[Pixel coordinate grounding data]
======

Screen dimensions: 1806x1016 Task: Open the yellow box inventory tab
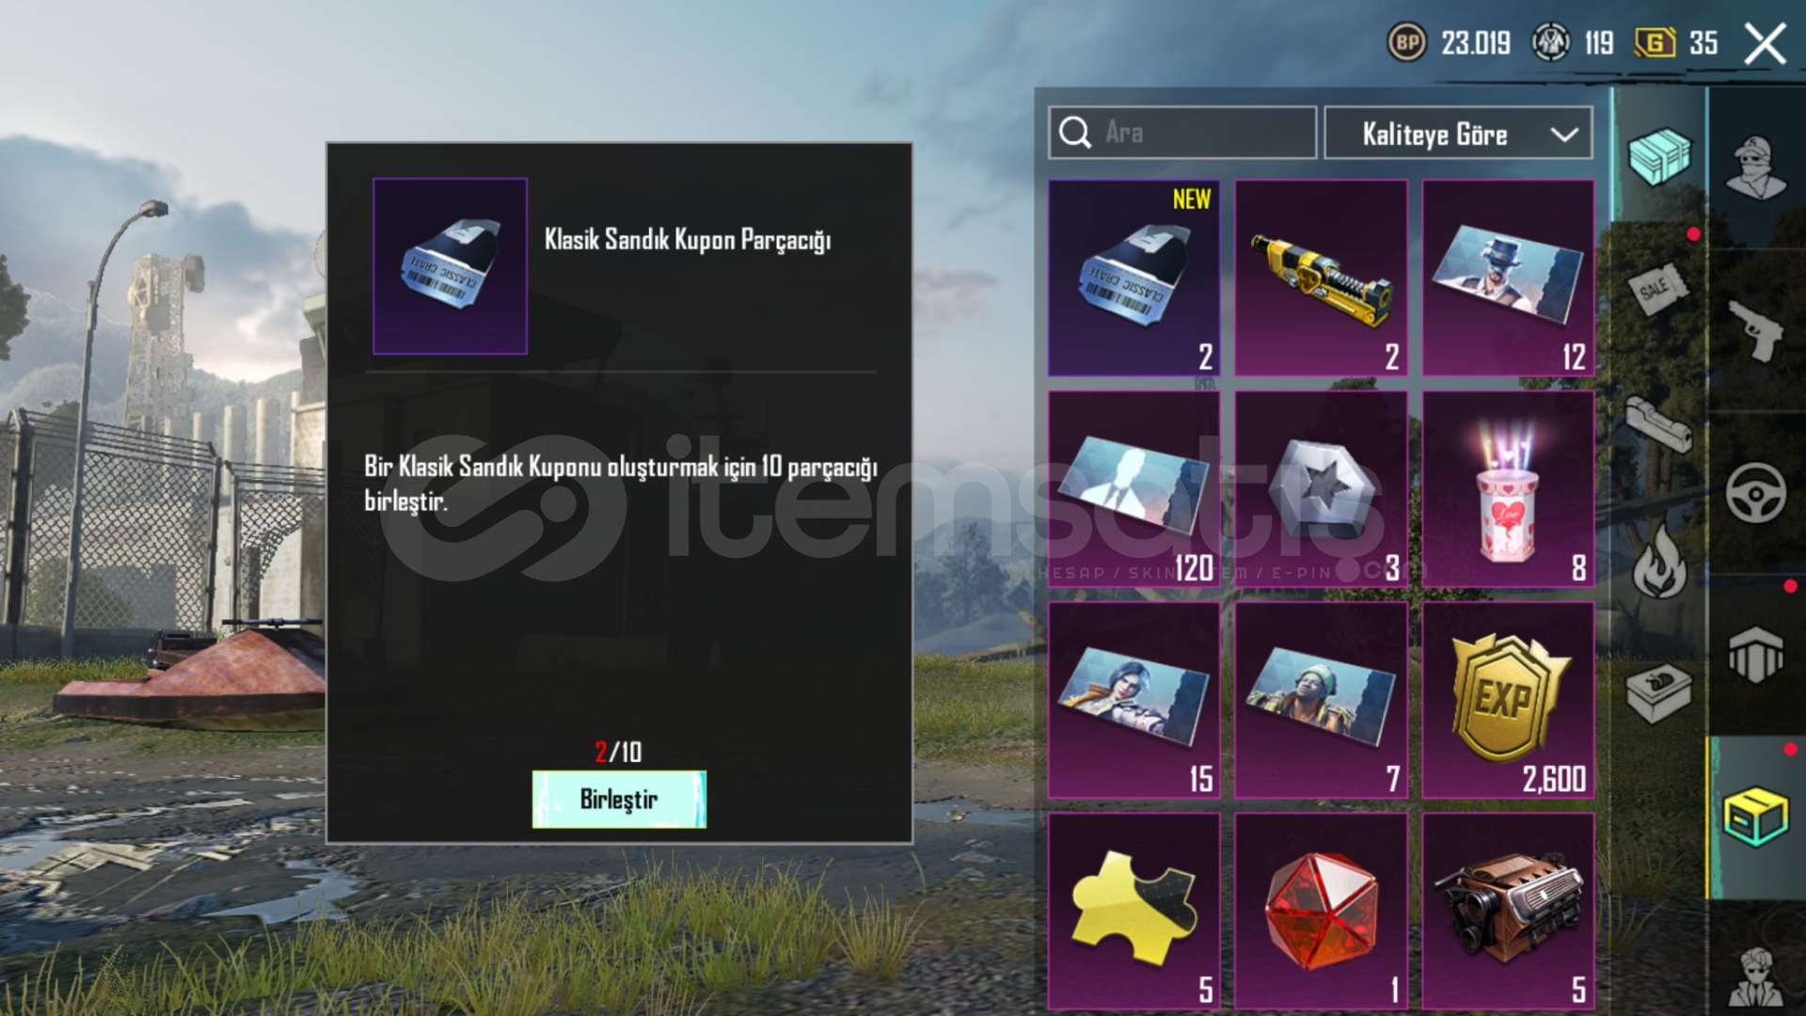[1756, 818]
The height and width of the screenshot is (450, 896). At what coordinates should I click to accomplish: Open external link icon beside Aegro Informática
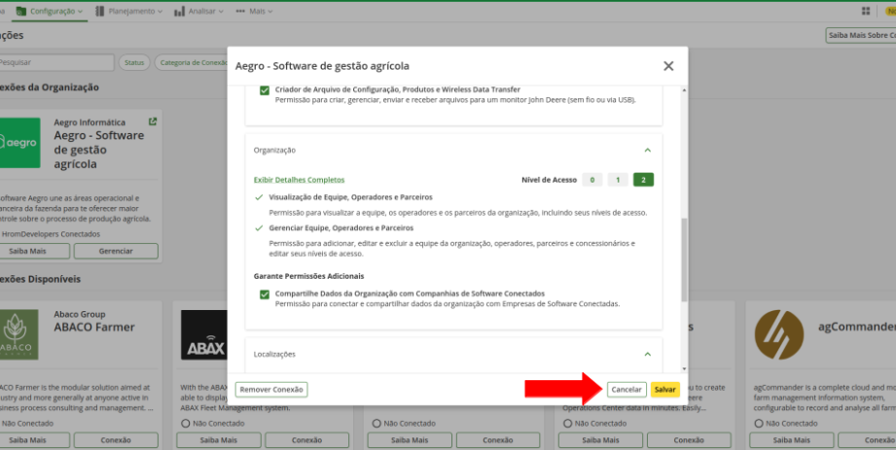tap(153, 122)
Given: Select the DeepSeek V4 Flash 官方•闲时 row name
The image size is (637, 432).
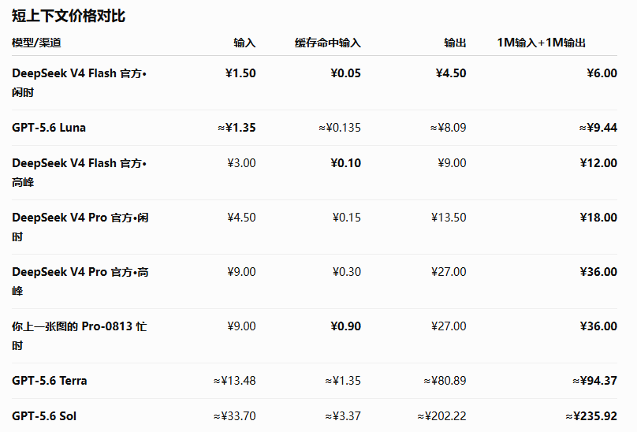Looking at the screenshot, I should click(x=79, y=83).
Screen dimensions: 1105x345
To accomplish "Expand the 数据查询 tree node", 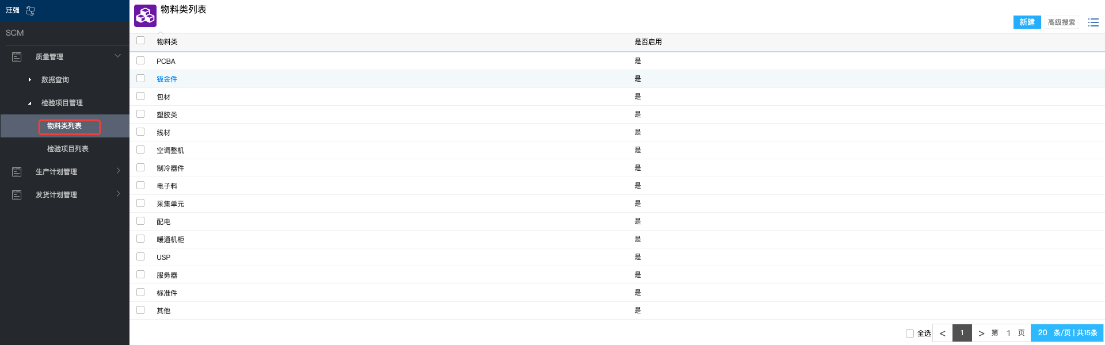I will pos(30,80).
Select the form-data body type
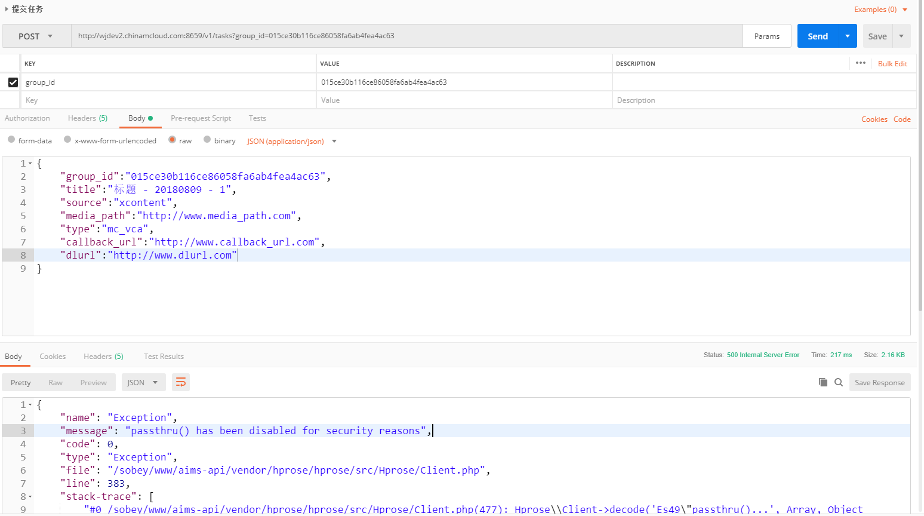 [x=11, y=140]
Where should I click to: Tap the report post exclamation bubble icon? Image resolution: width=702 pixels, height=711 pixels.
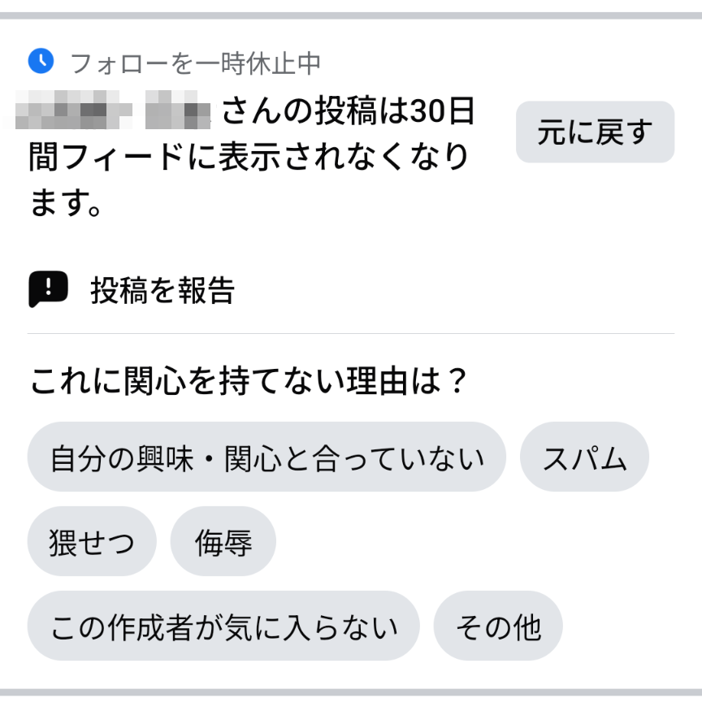tap(48, 289)
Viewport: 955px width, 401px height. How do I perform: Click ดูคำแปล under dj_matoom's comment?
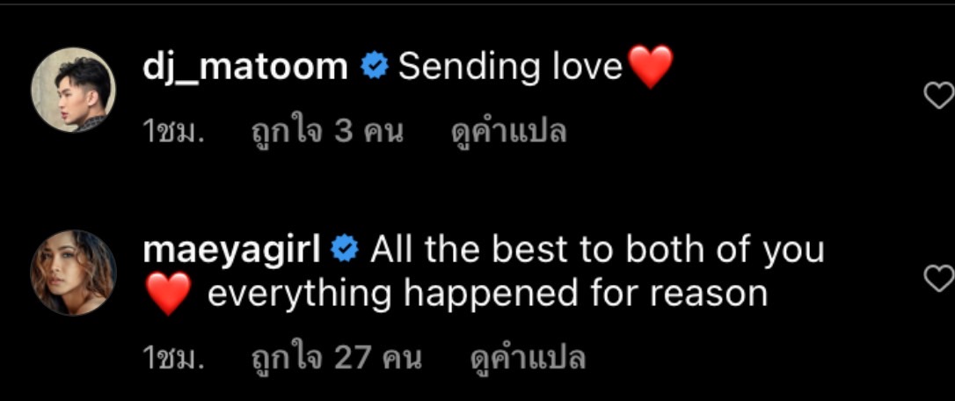click(x=509, y=131)
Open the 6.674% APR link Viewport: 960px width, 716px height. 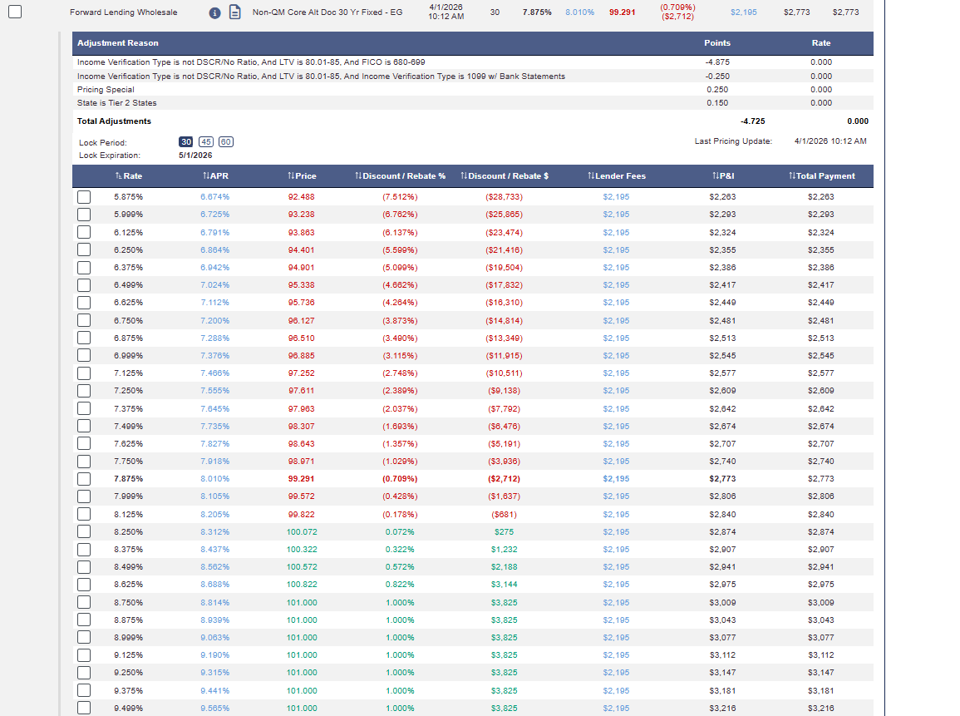[215, 196]
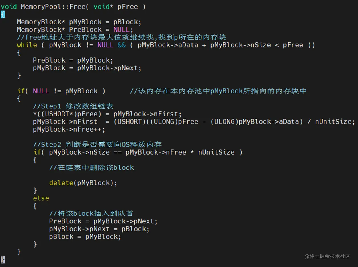This screenshot has height=267, width=358.
Task: Click the @稀土掘金技术社区 watermark
Action: [327, 256]
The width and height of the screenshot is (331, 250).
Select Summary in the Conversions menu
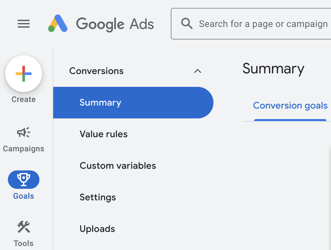coord(100,103)
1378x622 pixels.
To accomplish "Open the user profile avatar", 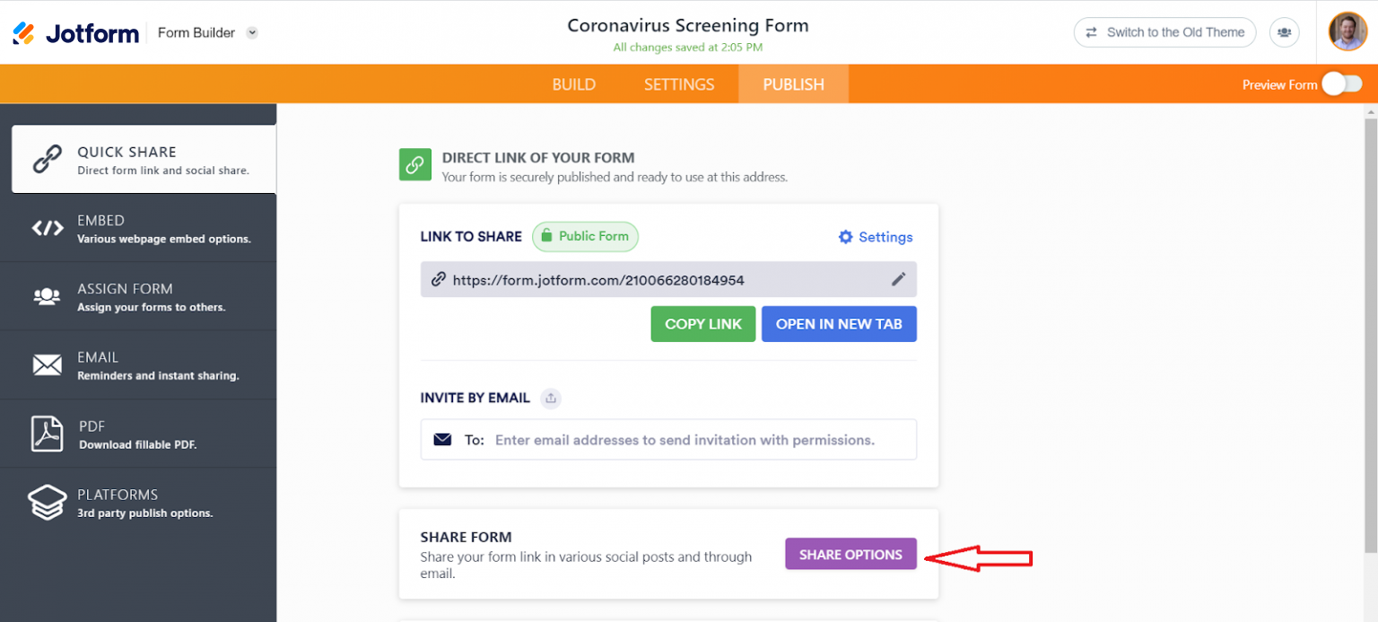I will 1347,31.
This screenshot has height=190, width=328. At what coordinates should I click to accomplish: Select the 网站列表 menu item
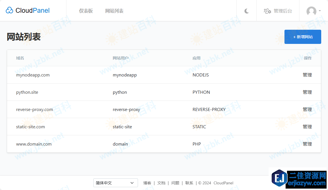(x=114, y=11)
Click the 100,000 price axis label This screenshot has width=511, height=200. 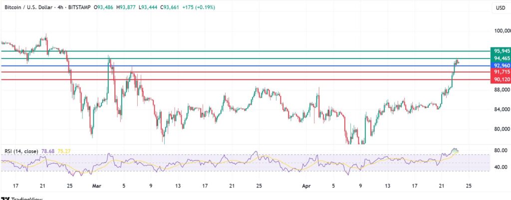click(501, 31)
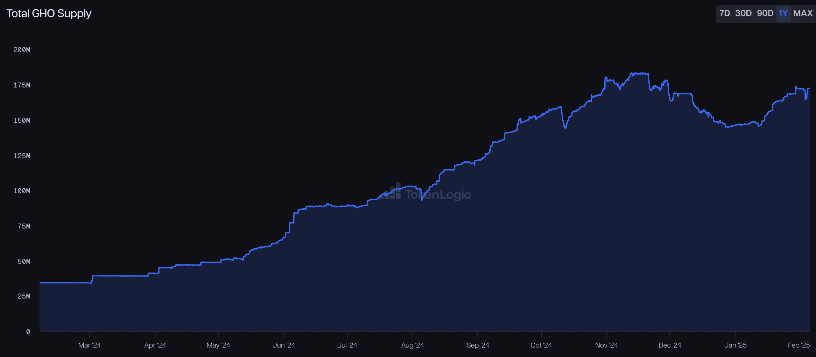Click the Jun '24 x-axis label
This screenshot has height=357, width=816.
tap(283, 345)
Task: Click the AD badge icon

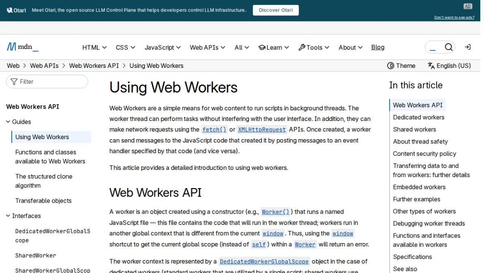Action: (468, 6)
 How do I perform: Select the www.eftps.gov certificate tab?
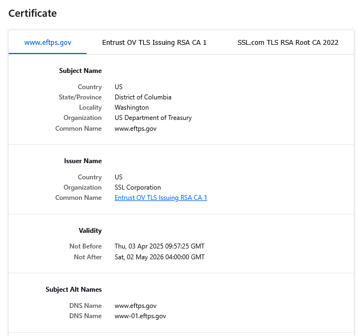pyautogui.click(x=48, y=43)
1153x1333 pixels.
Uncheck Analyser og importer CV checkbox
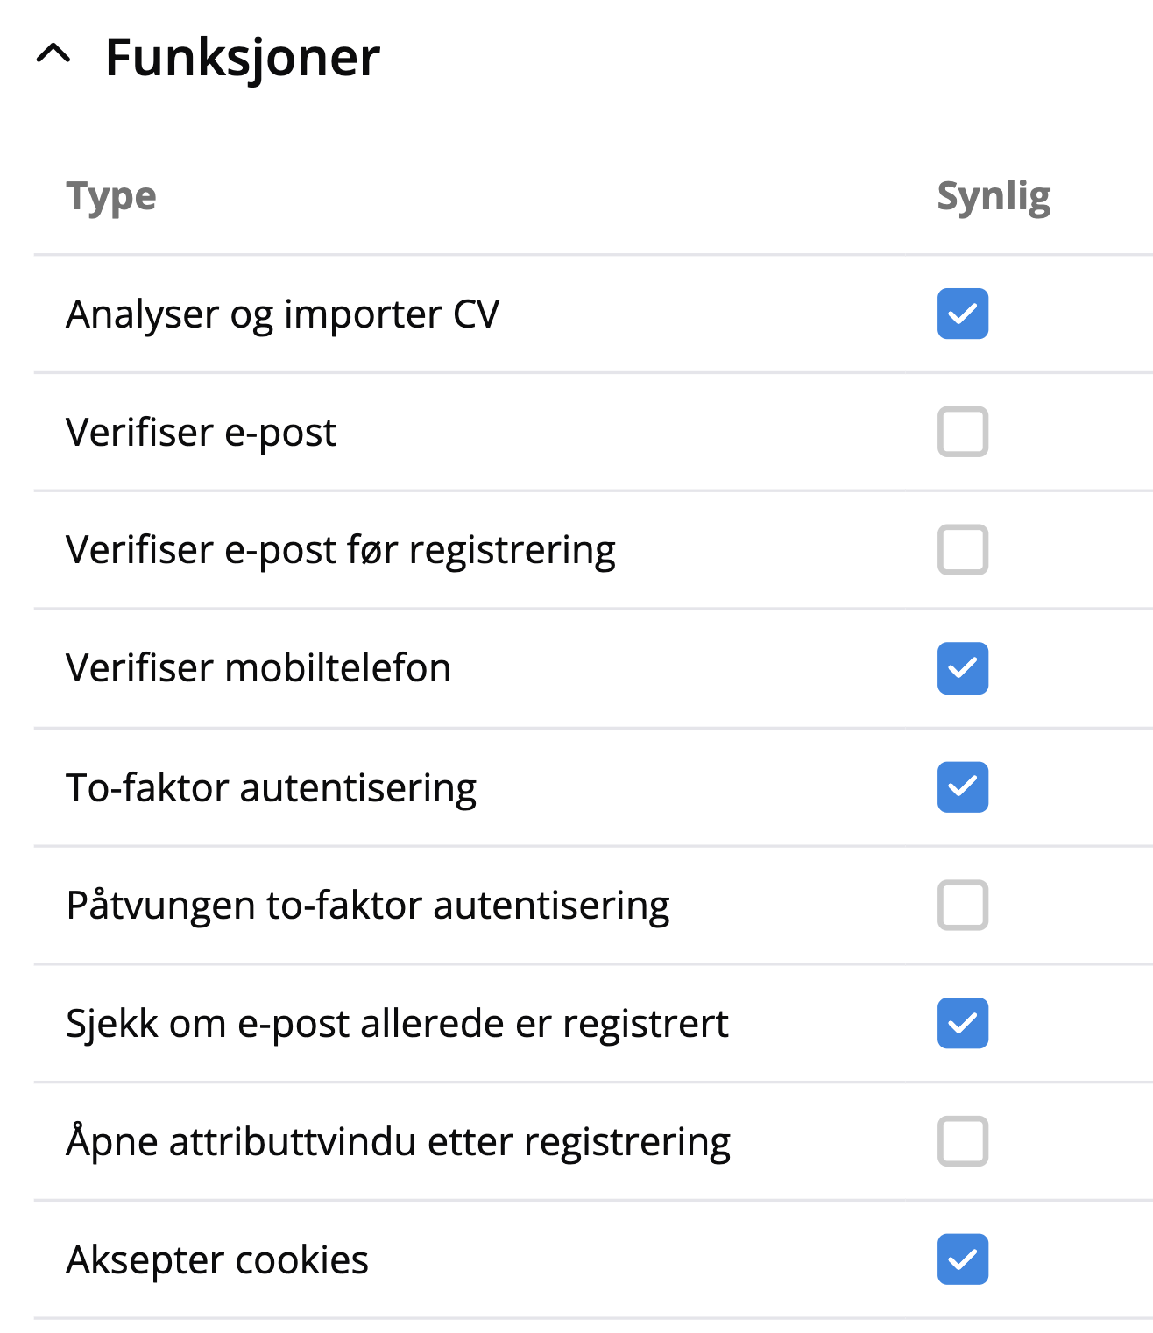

======

● The problem
A word-for-word copy is needed of the lines from the line with "Task: Click the AD badge icon" through the last line of the entries above, with both ends kept and the pictures dropped.

● Exercise result
Task: Click the AD badge icon

Action: (468, 6)
 How do I perform: Select the www.eftps.gov certificate tab?
pyautogui.click(x=48, y=43)
1153x1333 pixels.
Uncheck Analyser og importer CV checkbox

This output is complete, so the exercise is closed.